Could you quote, exactly as they stand, the lines running from the one with "Task: Click the Scale slider handle" to the final line of the material?

--- Given records Enclosed Below ---

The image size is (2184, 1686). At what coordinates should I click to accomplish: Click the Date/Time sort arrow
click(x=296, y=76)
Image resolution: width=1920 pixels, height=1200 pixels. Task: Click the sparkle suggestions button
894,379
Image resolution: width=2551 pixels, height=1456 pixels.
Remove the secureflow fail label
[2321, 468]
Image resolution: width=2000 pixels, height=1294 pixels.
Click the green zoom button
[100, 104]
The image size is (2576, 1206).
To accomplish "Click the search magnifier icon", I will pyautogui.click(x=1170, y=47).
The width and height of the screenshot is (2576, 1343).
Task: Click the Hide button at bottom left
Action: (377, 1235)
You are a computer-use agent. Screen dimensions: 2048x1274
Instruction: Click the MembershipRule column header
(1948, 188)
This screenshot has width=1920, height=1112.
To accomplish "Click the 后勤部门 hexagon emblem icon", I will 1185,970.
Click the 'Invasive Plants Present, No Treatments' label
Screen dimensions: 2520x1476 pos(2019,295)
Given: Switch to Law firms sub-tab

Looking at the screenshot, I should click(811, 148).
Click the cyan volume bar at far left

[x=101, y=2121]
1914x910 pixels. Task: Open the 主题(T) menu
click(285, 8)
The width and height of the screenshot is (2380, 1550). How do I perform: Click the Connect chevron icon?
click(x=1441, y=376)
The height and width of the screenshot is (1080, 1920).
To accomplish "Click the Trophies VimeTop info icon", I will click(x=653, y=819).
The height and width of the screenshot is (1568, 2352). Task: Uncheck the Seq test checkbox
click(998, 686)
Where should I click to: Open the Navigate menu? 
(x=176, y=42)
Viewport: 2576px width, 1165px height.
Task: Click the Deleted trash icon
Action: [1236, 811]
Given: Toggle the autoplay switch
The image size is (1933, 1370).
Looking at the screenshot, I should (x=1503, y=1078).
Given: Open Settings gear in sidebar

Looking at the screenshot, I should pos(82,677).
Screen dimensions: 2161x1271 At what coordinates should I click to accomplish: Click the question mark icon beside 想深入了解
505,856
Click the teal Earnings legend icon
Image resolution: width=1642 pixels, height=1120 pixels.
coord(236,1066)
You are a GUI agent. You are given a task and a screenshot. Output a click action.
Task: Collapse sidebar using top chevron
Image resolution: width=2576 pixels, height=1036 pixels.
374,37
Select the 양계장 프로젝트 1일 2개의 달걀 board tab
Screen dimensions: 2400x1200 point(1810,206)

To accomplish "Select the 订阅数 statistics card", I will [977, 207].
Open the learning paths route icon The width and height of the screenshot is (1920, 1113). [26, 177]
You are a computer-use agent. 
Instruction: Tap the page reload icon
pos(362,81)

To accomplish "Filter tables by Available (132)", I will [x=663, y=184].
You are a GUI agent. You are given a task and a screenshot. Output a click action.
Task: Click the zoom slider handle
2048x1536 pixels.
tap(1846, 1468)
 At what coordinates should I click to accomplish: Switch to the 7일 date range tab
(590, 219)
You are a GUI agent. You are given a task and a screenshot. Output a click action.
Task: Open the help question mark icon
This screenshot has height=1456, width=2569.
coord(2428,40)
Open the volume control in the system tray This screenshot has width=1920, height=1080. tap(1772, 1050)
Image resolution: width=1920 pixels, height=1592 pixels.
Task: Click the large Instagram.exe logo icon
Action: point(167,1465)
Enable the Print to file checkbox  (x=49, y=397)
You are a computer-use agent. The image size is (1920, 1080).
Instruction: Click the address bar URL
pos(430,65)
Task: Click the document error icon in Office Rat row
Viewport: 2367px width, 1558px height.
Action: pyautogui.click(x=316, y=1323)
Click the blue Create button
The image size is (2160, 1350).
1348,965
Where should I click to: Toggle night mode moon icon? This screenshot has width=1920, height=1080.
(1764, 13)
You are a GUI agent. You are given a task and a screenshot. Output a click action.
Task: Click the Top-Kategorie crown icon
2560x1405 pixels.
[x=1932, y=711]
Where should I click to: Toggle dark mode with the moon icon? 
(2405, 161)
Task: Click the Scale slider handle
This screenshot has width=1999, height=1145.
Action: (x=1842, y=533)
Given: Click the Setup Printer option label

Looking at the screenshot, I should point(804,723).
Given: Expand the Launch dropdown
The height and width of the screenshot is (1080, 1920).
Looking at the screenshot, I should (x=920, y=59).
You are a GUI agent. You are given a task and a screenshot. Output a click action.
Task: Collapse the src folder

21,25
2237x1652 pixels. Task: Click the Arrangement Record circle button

--- End of Enclosed Given records ---

Written response:
Task: Click the Scale slider handle
This screenshot has width=1999, height=1145.
Action: (x=1842, y=533)
Given: Click the Setup Printer option label

Looking at the screenshot, I should point(804,723).
Given: Expand the Launch dropdown
The height and width of the screenshot is (1080, 1920).
Looking at the screenshot, I should (x=920, y=59).
You are a GUI agent. You are given a task and a screenshot. Output a click action.
Task: Collapse the src folder

21,25
2237x1652 pixels. Task: Click the Arrangement Record circle button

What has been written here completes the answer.